Working the long-handled brush over his back turned out to be the nearest
thing to absolute ecstasy
he had experienced in... years. Mulder found himself whimpering with
pleasure, and bit his lip hard,
not wanting Krycek to hear. He scrubbed and soaped, soaped and scrubbed,
and spent long
luxurious minutes working shampoo into his beard and the tangled mess
of his hair. As he tried to run
his fingers through it, they caught on the knots and he was startled
into a soft little 'ow' at the pain.
He leaned forward and turned on the taps again, and pulled the plug
part-way up, letting the dirty
water drain away to be replaced by more, clean, hot. Steam drifted
through the air. Mulder picked
up some more bath salts and dumped a generous quantity into the tub,
viciously hoping they were
expensive and difficult to get. When the water around him was clear
again he pushed the plug back
down with his toes, and started over again with the soap and shampoo.
Krycek came back in as he
was brushing at his toenails. A wave of cooler air rolled in with him
and Mulder slipped down as far
as he could into the water until the bathroom door closed again.
"I've got some food for you." Krycek knelt by the side of the tub, putting
down a tray. Freed from his
own stink, Mulder found his sense of smell almost back to normal again.

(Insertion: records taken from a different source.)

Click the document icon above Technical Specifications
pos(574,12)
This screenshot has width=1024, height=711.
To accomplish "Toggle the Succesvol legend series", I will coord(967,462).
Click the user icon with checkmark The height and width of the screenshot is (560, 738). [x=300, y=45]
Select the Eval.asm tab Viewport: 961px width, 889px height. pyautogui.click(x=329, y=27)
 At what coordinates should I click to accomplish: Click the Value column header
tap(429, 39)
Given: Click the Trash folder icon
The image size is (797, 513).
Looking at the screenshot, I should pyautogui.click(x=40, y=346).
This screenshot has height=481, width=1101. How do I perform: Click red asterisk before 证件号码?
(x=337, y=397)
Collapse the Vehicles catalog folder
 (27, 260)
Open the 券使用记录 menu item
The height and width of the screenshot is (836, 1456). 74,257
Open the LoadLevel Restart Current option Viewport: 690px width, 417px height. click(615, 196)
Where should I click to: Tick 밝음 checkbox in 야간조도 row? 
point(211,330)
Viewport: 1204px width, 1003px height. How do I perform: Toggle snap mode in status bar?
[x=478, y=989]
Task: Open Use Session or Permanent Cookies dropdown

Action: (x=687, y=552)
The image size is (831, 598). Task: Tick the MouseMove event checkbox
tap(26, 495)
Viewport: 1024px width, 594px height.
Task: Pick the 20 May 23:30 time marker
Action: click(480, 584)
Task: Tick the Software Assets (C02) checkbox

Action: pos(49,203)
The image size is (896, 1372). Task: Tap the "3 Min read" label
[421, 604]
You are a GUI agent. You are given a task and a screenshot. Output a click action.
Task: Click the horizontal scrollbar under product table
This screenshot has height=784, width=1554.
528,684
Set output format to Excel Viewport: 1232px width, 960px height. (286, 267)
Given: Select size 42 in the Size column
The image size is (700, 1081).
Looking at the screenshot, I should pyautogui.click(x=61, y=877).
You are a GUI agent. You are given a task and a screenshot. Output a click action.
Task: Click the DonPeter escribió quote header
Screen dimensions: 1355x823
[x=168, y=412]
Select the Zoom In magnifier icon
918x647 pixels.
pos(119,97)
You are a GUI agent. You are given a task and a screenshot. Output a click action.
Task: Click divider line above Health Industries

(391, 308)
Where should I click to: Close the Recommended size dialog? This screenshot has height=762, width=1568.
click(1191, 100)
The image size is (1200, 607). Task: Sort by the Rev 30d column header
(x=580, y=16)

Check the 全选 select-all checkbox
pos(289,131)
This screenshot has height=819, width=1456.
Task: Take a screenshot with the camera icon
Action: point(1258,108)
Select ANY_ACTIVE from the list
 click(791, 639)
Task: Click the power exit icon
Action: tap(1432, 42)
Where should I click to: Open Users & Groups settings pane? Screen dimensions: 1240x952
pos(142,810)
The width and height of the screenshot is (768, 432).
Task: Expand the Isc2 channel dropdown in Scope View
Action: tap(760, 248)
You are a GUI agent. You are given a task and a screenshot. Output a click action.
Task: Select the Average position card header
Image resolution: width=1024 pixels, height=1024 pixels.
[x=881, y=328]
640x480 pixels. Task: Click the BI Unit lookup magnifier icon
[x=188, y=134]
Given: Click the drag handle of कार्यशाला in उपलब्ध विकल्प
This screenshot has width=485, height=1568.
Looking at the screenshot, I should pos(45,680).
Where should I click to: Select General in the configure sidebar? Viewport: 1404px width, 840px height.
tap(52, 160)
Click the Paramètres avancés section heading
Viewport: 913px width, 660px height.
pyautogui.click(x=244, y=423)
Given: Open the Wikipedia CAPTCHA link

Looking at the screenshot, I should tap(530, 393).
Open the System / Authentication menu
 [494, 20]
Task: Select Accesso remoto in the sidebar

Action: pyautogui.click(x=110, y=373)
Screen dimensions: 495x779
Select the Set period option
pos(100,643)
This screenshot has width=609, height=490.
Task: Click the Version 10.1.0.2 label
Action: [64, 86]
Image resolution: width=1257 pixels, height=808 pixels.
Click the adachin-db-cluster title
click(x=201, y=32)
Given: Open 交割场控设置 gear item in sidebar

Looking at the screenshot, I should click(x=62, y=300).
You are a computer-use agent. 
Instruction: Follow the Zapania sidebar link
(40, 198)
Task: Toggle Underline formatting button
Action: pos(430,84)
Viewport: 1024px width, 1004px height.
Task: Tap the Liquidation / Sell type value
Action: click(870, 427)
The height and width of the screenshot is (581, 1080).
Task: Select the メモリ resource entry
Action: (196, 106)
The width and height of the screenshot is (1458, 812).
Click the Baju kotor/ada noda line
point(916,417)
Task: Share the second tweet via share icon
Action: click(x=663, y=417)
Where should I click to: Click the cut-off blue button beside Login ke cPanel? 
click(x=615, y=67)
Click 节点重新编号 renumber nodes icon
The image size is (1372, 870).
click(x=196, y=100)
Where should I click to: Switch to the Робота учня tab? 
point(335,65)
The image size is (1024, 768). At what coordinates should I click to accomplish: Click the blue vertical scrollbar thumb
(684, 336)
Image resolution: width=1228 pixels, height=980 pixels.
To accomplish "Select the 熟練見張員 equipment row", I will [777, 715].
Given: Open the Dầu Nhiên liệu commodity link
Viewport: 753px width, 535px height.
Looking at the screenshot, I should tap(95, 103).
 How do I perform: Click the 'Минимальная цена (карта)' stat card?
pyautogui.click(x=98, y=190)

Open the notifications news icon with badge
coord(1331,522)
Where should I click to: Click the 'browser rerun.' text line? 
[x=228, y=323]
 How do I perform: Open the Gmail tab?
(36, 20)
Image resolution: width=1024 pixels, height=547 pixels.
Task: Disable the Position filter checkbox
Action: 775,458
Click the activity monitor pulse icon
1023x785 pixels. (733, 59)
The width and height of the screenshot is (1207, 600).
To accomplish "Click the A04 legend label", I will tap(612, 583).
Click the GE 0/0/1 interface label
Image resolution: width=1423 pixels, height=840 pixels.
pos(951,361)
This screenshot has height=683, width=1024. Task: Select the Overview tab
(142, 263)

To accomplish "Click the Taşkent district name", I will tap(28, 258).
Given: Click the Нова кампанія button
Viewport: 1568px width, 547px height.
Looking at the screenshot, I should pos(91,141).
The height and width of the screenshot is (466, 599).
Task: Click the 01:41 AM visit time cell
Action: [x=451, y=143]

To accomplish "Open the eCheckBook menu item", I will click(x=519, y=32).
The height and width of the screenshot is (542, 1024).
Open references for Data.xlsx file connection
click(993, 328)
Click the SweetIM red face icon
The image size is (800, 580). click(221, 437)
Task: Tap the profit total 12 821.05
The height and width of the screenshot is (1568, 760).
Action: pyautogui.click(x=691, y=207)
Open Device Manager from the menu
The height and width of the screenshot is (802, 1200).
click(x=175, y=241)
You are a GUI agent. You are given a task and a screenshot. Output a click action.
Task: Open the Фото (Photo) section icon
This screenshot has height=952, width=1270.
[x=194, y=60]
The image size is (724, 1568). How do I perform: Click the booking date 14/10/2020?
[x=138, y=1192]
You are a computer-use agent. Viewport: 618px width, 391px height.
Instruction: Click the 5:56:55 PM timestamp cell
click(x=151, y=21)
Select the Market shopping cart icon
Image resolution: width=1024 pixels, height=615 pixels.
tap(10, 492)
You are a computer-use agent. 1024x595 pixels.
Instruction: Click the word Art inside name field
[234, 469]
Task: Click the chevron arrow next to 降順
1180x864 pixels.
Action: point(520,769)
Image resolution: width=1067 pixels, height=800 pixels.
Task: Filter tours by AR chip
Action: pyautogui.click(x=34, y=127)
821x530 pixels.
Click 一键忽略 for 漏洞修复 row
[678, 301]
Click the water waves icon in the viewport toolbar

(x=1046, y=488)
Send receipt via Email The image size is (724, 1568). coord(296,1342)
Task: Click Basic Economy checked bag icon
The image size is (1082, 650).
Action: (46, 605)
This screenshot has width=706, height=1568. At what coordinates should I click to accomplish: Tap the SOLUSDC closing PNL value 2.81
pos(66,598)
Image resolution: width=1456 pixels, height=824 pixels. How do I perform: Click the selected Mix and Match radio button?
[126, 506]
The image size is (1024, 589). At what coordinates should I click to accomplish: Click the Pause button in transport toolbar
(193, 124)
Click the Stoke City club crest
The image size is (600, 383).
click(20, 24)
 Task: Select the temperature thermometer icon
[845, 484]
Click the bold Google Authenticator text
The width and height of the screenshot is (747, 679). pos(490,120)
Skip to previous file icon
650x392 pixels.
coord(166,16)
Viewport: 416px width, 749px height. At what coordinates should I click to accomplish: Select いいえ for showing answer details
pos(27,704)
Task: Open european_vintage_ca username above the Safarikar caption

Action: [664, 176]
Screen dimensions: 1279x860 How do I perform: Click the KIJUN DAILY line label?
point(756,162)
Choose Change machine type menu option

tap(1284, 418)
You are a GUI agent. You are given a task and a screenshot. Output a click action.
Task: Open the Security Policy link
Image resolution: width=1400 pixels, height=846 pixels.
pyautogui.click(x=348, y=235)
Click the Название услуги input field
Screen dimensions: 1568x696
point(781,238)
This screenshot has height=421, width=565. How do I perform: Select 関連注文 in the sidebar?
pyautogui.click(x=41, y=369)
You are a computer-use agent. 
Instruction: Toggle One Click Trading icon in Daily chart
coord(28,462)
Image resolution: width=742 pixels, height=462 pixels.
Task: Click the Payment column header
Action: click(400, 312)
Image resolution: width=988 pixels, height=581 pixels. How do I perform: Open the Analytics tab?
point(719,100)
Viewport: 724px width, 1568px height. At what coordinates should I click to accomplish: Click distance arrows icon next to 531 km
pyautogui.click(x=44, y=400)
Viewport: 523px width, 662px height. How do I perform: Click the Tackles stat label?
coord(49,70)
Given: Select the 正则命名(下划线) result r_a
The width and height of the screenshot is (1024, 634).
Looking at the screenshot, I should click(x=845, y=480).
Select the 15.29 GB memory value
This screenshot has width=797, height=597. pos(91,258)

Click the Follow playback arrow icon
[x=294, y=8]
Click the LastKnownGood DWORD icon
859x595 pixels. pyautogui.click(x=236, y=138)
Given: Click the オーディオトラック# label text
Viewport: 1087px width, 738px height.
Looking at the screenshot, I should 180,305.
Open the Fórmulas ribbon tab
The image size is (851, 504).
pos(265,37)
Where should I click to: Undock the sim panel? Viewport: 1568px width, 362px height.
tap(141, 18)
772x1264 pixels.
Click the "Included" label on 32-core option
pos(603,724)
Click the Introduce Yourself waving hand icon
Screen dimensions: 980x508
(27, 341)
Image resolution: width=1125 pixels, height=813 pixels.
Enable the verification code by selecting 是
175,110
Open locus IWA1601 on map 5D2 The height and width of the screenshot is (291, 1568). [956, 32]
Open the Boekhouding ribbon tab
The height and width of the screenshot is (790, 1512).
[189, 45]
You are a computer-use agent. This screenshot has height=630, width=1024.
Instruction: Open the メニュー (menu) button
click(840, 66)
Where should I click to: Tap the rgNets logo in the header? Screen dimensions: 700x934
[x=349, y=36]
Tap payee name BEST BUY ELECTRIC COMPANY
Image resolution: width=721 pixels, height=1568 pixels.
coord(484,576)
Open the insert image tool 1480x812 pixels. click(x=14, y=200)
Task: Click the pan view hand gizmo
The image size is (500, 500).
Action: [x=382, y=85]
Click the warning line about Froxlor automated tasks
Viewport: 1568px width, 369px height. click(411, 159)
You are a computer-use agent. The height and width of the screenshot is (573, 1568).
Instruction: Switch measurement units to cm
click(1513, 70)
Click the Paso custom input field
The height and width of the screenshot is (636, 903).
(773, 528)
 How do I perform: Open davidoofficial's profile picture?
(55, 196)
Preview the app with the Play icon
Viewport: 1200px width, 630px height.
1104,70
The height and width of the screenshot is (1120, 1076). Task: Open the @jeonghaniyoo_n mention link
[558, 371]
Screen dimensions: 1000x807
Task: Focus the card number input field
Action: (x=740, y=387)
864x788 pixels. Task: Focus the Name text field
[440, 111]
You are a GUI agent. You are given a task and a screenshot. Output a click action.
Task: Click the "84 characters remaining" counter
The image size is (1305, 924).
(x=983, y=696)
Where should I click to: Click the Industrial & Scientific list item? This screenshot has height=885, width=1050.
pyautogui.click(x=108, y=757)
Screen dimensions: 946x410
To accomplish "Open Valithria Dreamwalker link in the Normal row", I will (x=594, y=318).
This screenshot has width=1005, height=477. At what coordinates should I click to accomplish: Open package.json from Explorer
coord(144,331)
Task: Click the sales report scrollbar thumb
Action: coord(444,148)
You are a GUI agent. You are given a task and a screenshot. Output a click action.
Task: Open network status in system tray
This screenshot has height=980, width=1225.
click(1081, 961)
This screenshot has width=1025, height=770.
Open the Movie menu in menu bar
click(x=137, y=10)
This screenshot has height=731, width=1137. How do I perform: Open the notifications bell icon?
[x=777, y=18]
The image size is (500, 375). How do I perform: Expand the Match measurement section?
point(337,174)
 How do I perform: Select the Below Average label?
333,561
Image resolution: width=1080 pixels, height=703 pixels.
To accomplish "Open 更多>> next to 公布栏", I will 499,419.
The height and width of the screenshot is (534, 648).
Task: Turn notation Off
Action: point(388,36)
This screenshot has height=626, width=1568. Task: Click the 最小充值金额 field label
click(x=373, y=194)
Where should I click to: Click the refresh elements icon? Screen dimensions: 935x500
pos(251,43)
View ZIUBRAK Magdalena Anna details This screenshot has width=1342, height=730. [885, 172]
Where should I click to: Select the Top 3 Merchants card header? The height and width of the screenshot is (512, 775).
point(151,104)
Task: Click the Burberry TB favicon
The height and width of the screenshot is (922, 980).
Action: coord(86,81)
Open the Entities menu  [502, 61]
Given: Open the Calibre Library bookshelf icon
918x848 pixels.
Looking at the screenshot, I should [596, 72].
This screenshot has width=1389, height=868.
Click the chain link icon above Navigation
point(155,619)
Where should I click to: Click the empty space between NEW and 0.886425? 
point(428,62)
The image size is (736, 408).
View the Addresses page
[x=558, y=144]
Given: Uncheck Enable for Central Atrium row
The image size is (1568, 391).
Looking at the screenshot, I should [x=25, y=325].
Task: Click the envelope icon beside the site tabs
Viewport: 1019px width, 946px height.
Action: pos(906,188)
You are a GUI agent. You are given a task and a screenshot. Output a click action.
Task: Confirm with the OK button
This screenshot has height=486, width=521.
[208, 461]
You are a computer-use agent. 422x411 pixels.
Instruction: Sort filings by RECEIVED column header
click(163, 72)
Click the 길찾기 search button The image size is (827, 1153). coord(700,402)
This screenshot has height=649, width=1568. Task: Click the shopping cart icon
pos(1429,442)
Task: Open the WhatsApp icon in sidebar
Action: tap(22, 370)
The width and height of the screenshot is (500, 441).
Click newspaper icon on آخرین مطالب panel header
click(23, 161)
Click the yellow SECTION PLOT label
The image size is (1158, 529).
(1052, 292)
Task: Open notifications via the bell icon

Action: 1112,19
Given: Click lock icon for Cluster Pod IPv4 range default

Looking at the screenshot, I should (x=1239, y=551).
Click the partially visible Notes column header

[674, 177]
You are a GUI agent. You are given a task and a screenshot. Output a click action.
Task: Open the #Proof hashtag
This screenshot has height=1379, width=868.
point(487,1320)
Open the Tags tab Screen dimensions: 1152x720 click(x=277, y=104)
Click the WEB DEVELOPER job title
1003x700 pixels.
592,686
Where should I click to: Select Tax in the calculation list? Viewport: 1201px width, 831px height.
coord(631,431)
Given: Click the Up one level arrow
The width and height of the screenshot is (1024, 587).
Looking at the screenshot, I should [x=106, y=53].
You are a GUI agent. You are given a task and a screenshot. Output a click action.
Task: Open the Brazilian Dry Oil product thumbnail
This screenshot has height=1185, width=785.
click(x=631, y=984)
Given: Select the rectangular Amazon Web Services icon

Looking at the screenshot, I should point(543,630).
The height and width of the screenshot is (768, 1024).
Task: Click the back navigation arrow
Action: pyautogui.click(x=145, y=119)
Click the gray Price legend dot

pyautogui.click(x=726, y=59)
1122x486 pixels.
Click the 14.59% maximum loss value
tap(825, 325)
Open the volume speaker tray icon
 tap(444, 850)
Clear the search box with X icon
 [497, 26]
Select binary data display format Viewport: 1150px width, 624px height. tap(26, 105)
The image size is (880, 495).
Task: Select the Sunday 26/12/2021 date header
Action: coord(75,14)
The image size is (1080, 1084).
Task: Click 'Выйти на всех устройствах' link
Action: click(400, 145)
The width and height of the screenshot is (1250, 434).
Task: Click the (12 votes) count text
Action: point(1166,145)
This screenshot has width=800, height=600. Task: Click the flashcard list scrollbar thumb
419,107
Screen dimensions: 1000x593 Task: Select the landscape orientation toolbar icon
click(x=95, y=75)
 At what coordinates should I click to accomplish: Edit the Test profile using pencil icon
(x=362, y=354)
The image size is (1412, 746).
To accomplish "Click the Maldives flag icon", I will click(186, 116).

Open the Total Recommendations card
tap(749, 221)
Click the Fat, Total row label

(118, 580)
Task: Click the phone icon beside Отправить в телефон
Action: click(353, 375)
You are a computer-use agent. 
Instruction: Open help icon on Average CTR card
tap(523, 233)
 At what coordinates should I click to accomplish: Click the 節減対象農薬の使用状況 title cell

There was toast, he thought,
and eggs. Scrambled eggs, he discovered a moment later as Krycek offered
him a spoonful. Without
thinking he opened his mouth, accepted being fed. Bite of toast, spoonful
of eggs, the spoon and the
toast both held in firm, strong, black-gloved hands.
"Do you sleep with those gloves on?" he asked through a mouthful of
toast, then shook his head, "I
don't want to know." This was too strange as it was; he was lying here
in the warm comfortable
embrace of the water, being fed by a uniformed major of the army that
had sworn to kill him. Next
came a mug of hot chocolate, strong and sweet, with a dash of something
alcoholic in. He drank it
down eagerly.
"What happened to your paranoia, Mulder?" Krycek asked softly. "What
if I'm drugging you?"
He laughed. "I'm naked in your fucking bath tub and you've got a gun.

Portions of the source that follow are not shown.